Saved data entries
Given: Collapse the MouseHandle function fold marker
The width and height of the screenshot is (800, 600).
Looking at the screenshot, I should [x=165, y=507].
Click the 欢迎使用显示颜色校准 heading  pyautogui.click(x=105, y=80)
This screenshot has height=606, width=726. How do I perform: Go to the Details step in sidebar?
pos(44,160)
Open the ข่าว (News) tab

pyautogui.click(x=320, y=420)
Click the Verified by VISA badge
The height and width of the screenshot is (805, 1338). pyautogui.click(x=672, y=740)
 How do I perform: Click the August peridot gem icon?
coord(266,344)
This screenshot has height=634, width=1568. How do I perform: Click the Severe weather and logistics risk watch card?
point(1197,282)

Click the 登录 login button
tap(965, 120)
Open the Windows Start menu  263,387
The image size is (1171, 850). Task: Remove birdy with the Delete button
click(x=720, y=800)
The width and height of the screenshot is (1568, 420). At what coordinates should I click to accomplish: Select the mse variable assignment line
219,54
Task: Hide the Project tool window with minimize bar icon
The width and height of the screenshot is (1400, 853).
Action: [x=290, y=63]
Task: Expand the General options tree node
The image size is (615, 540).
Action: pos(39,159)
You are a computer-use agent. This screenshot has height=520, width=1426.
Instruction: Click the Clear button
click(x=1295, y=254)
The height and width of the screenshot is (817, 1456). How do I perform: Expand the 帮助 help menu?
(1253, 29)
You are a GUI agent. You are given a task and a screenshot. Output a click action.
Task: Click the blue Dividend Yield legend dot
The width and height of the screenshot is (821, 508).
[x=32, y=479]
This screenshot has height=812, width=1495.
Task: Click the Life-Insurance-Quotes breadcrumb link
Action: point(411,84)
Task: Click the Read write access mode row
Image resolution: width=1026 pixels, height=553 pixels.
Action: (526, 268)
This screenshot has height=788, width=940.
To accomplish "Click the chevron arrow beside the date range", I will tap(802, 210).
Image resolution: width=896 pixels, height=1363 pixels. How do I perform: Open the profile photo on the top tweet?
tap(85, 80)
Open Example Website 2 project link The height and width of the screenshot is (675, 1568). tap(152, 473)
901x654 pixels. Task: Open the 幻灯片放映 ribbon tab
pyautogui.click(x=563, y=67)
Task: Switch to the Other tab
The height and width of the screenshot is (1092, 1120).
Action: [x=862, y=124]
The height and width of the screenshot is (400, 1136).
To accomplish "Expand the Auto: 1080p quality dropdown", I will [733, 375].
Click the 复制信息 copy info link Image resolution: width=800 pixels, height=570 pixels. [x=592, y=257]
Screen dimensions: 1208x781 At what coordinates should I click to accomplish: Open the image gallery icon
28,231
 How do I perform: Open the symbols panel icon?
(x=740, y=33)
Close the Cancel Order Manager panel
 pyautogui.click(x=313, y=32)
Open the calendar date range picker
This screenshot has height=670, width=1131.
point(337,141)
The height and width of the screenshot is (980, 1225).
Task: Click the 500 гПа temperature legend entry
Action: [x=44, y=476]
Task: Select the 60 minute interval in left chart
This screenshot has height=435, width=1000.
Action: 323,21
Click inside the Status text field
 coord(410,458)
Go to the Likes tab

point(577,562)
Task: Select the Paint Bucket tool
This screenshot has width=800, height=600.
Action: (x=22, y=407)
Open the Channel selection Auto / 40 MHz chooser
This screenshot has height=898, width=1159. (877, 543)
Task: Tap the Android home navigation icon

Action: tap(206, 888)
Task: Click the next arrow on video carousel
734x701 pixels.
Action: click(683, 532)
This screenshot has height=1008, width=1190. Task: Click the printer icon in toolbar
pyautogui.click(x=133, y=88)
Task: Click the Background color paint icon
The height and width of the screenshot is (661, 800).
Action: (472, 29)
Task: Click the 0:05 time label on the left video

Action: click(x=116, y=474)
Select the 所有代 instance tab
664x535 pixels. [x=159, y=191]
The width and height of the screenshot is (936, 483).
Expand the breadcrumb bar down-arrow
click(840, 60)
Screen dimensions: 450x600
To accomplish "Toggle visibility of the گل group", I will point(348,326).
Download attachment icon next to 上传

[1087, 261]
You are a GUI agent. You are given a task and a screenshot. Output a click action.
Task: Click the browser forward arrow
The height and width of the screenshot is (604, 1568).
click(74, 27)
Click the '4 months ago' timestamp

Work request
Repeat word for word the lines above that run from the line containing "This screenshot has height=634, width=1568." through the line containing "Open the Windows", both ends included, and nothing else.

Task solution
This screenshot has height=634, width=1568. How do I perform: Click the Severe weather and logistics risk watch card?
point(1197,282)

Click the 登录 login button
tap(965, 120)
Open the Windows Start menu  263,387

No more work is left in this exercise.